Question

The state education commission wants to estimate the fraction of tenth grade students that have reading skills at or below the eighth grade level. 1. Suppose a sample of 955 tenth graders is drawn. Of the students sampled, 812 read above the eighth grade level. Using the data, estimate the proportion of tenth graders reading at or below the eighth grade level. 2. Suppose a sample of 955 tenth graders is drawn. Of the students sampled, 812 read above the eighth grade level.
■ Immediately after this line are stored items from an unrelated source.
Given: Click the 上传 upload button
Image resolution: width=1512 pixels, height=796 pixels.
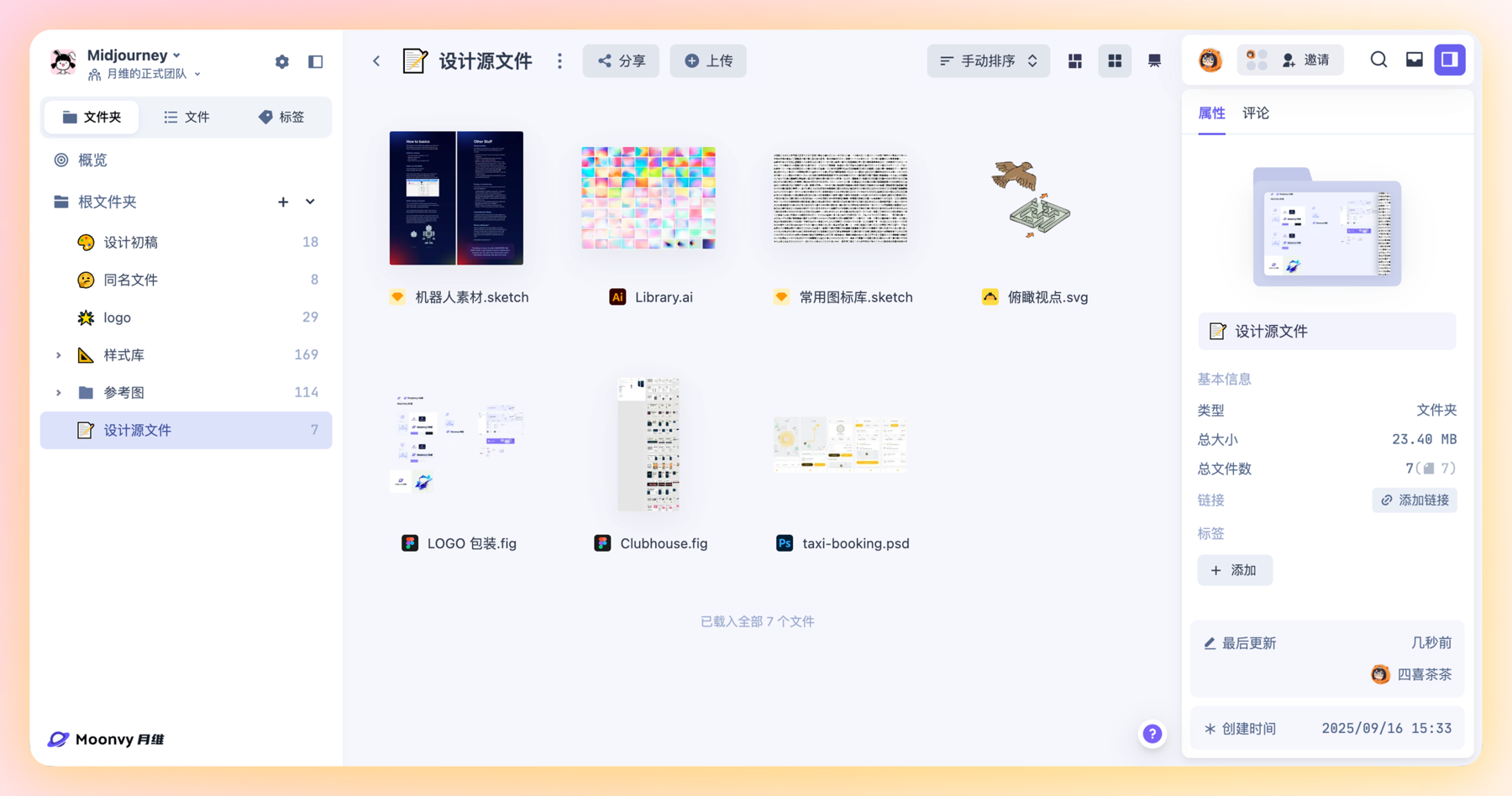Looking at the screenshot, I should coord(708,60).
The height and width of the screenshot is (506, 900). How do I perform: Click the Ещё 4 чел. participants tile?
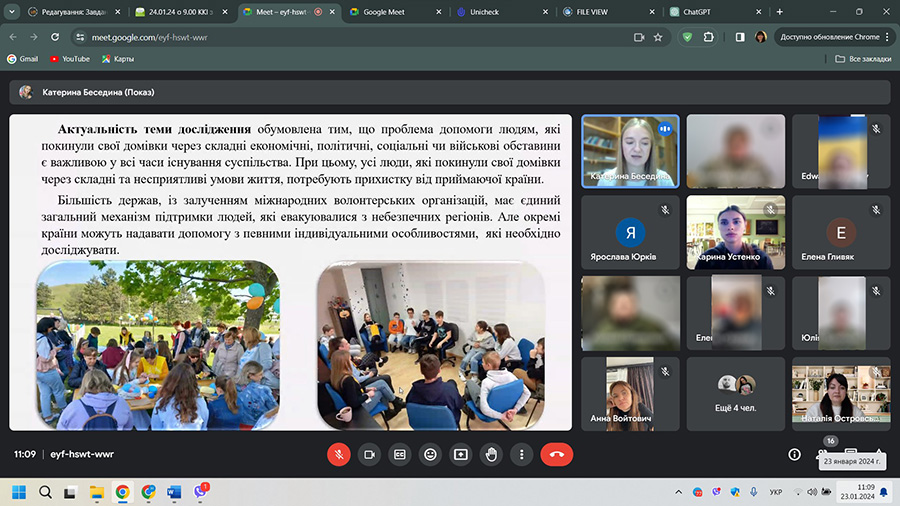pos(735,393)
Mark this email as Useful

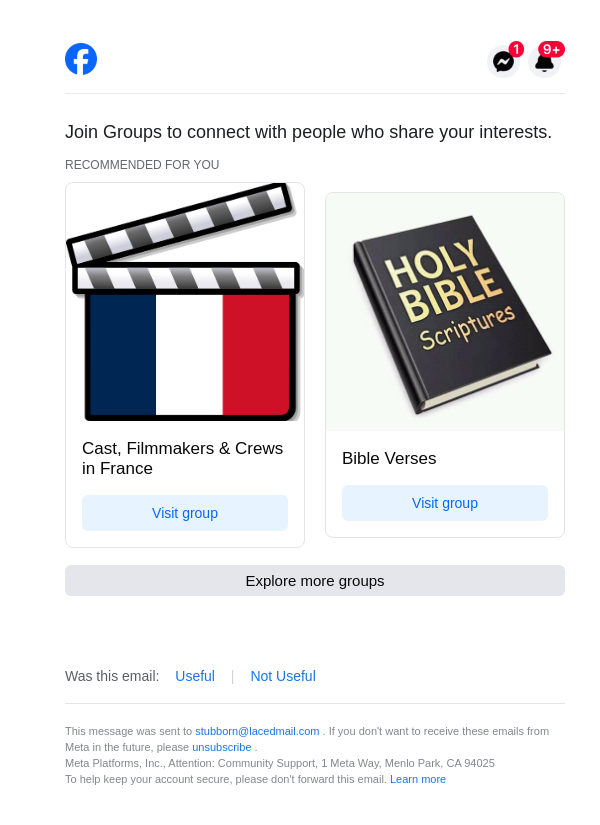[195, 676]
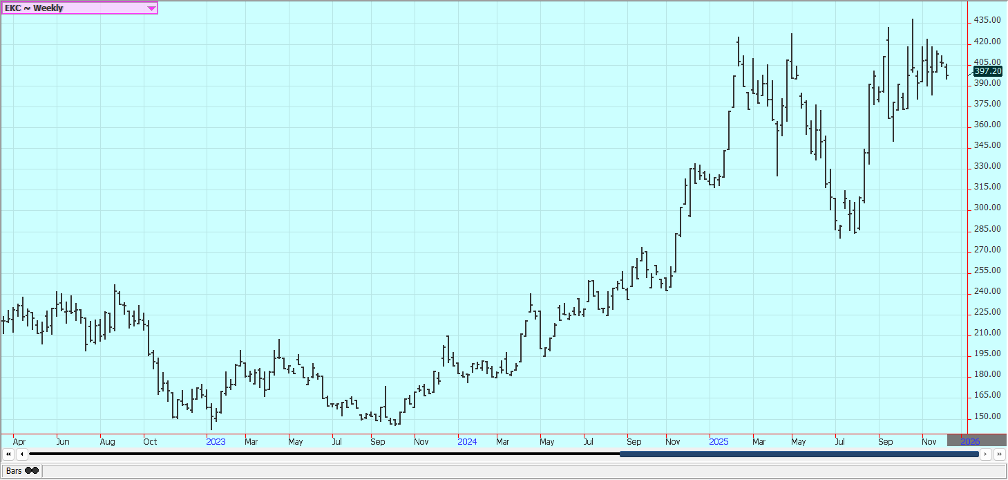This screenshot has height=480, width=1008.
Task: Select the 2023 year marker on time axis
Action: coord(216,440)
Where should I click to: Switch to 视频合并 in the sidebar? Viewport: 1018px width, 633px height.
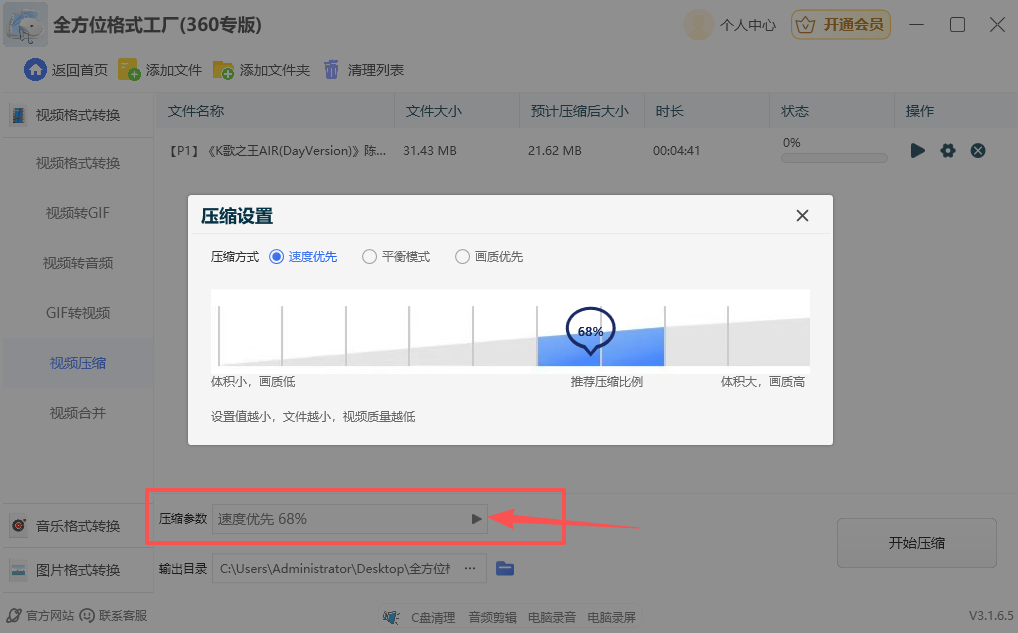point(77,411)
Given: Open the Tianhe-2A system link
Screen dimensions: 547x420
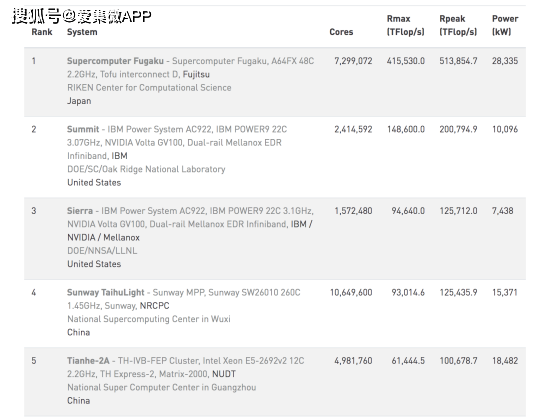Looking at the screenshot, I should [88, 361].
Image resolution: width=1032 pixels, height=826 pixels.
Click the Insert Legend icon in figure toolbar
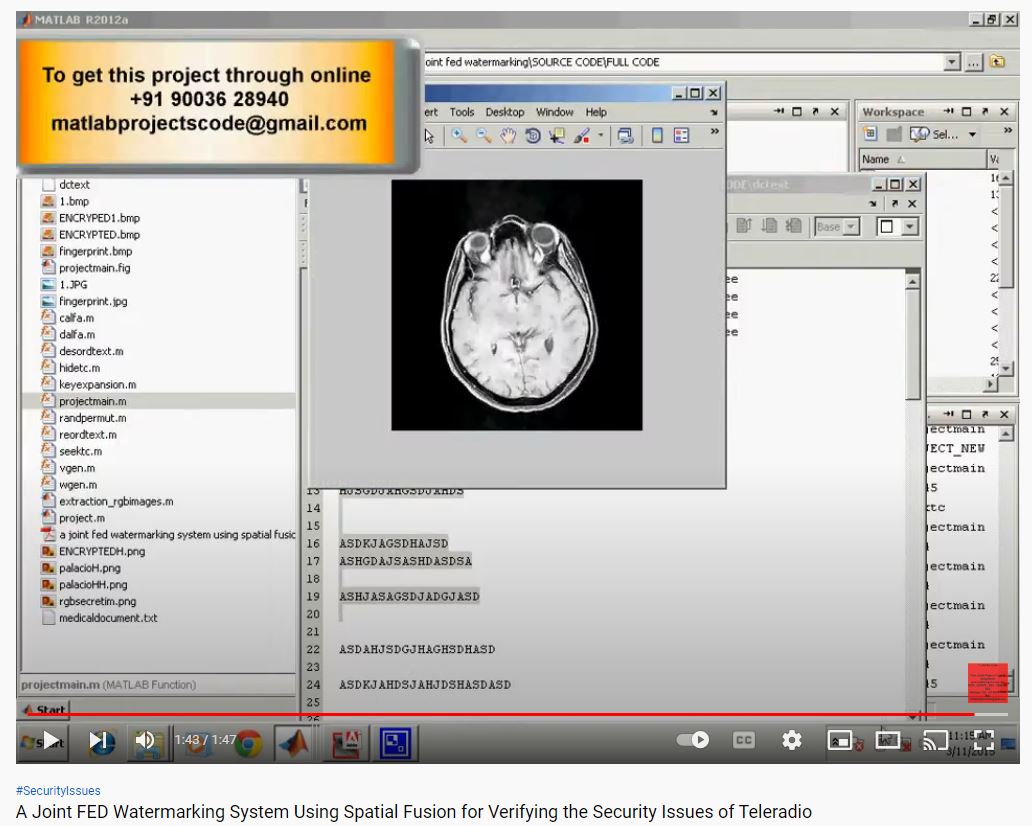click(681, 136)
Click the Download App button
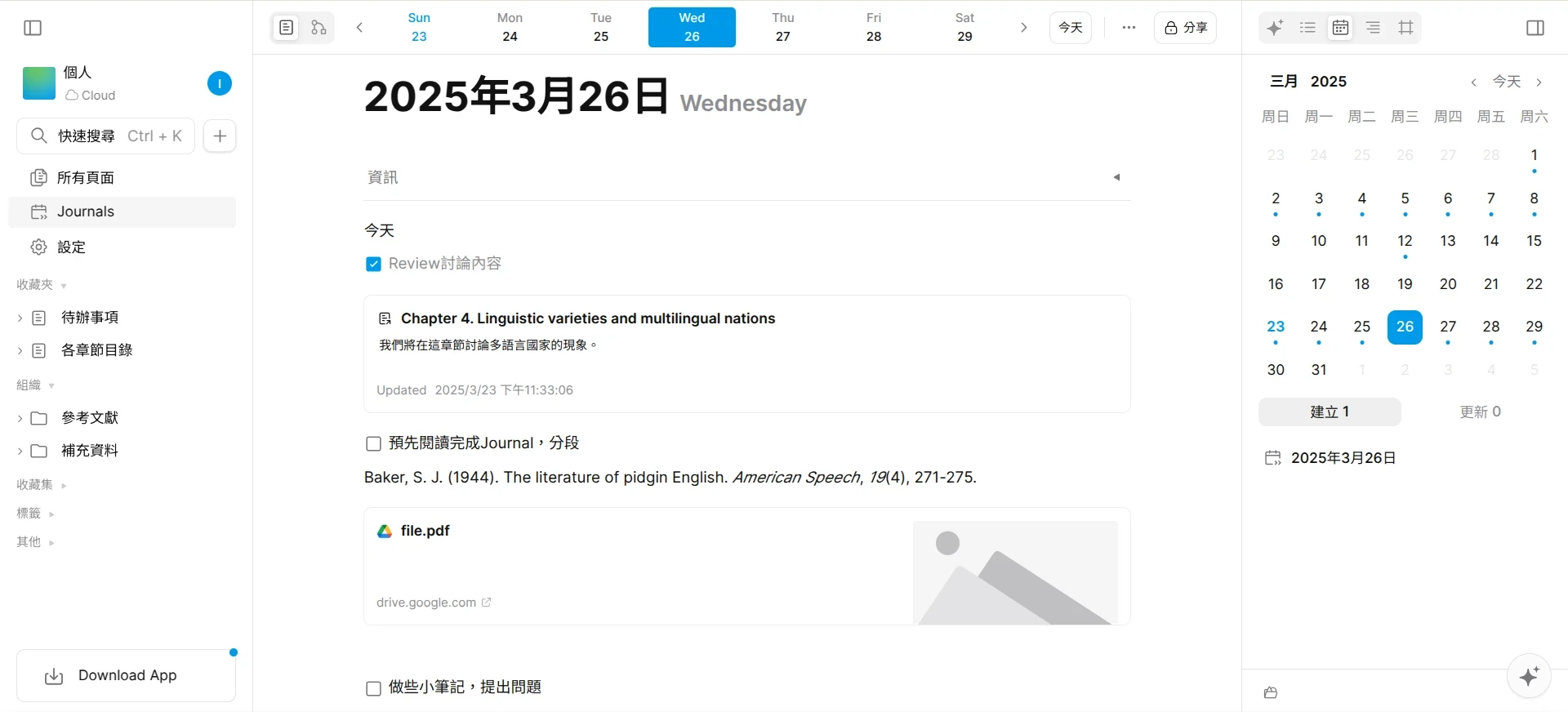This screenshot has width=1568, height=712. pyautogui.click(x=127, y=675)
Using the data, construct the 90% confidence interval for the population proportion of tenth graders reading at or below the eighth grade level.

Answer 1

The estimation for the proportion of tenth graders reading at or below the eighth grade level is given by:

`\hat p =(955-812)/(955)= 0.150`

`0.150 - 1.64 \sqrt{(0.150(1-0.150))/(955)}=0.131`

`0.150 + 1.64 \sqrt{(0.150(1-0.150))/(955)}=0.169`

And the 90% confidence interval would be given (0.131;0.169).

Explanation:

We have the following info given:

`n= 955` represent the sampel size slected

`x = 812` number of students who read above the eighth grade level

The estimation for the proportion of tenth graders reading at or below the eighth grade level is given by:

`\hat p =(955-812)/(955)= 0.150`

The confidence interval for the proportion would be given by this formula

`\hat p \pm z_(\alpha/2) \sqrt{(\hat p(1-\hat p))/(n)}`

For the 90% confidence interval the significance is
`\alpha=1-0.9=0.1` and
`\alpha/2=0.05`, with that value we can find the quantile required for the interval in the normal standard distribution and we got.

`z_(\alpha/2)=1.64`

And replacing into the confidence interval formula we got:

`0.150 - 1.64 \sqrt{(0.150(1-0.150))/(955)}=0.131`

`0.150 + 1.64 \sqrt{(0.150(1-0.150))/(955)}=0.169`

And the 90% confidence interval would be given (0.131;0.169).